• _Directions for this task_:
Line by line, the data below should be set down unchanged, with images excluded.

Screenshot grounding data
• • • • •
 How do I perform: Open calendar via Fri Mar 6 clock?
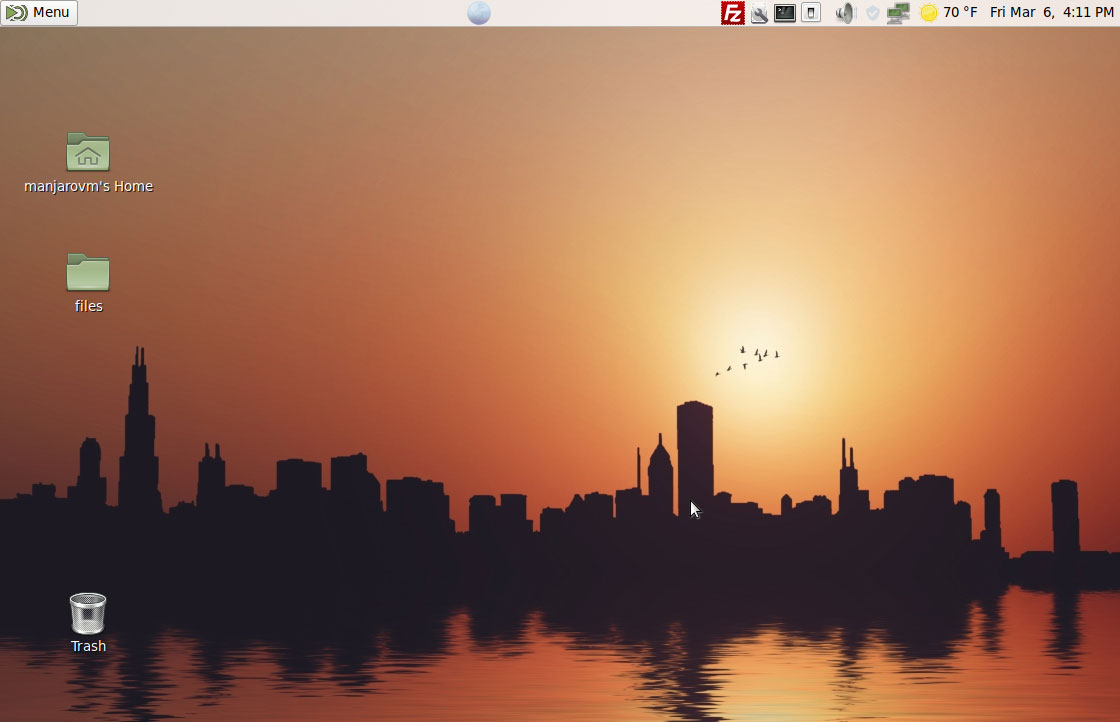coord(1023,13)
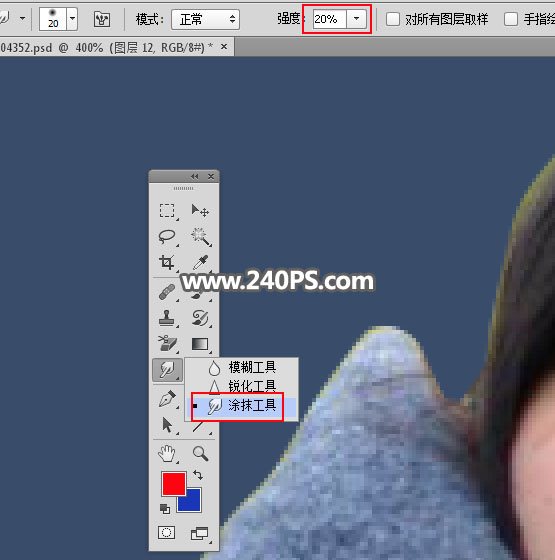This screenshot has height=560, width=555.
Task: Open the 模式 dropdown showing 正常
Action: 205,19
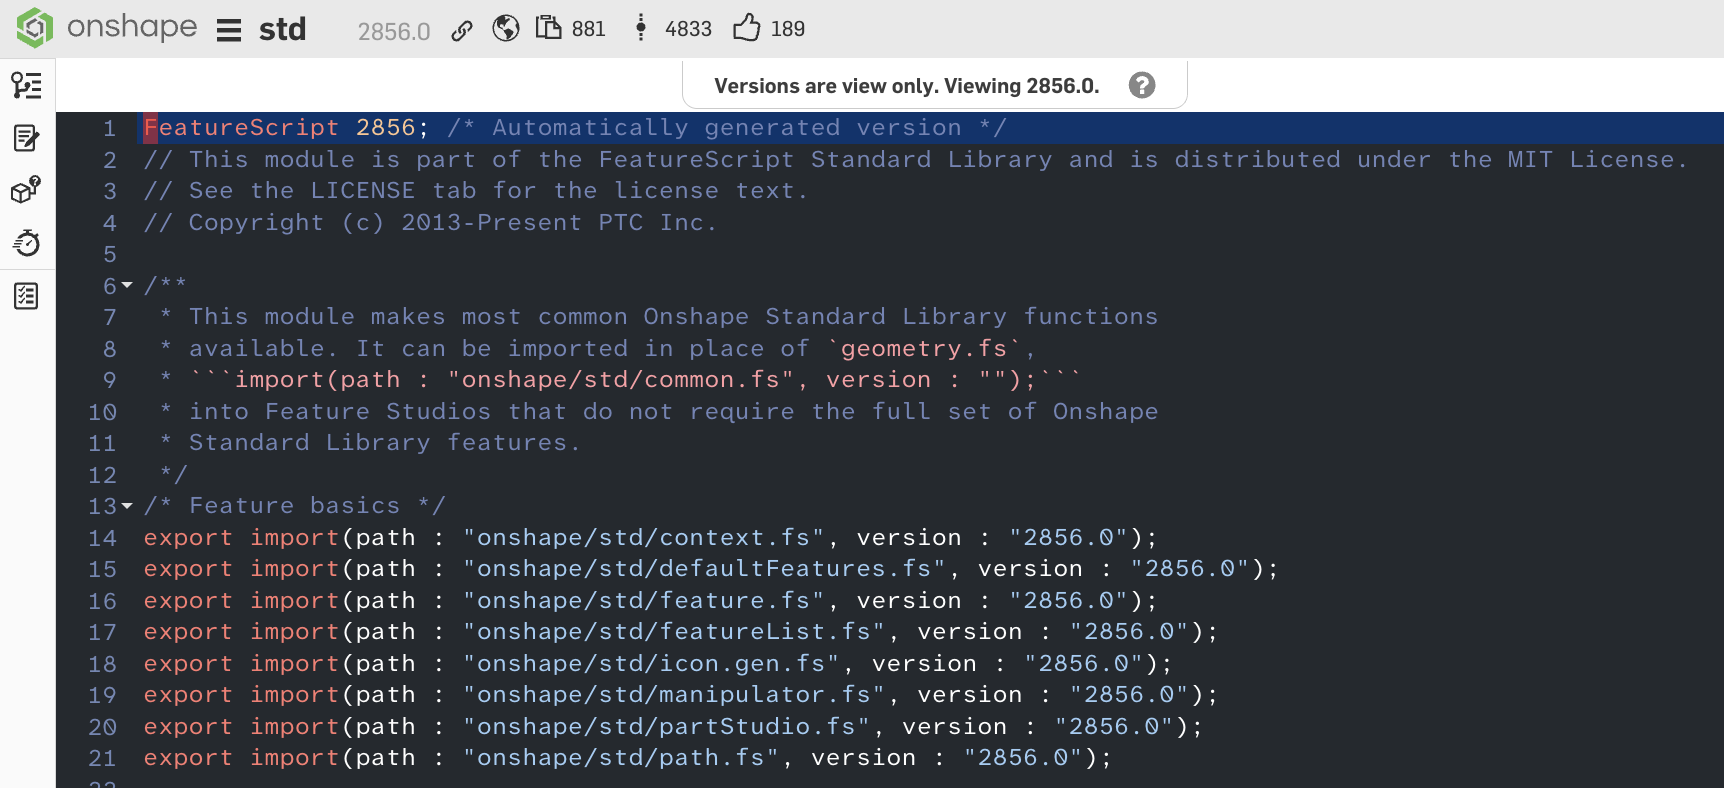1724x788 pixels.
Task: Collapse the Feature basics fold at line 13
Action: (127, 506)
• • • • •
• _Result of this exercise_:
 How do I perform: Open calendar via Fri Mar 6 clock?
coord(1023,13)
This screenshot has height=560, width=555.
Task: Open the 模式 dropdown showing 正常
Action: 205,19
1724x788 pixels.
Task: Collapse the Feature basics fold at line 13
Action: (127, 506)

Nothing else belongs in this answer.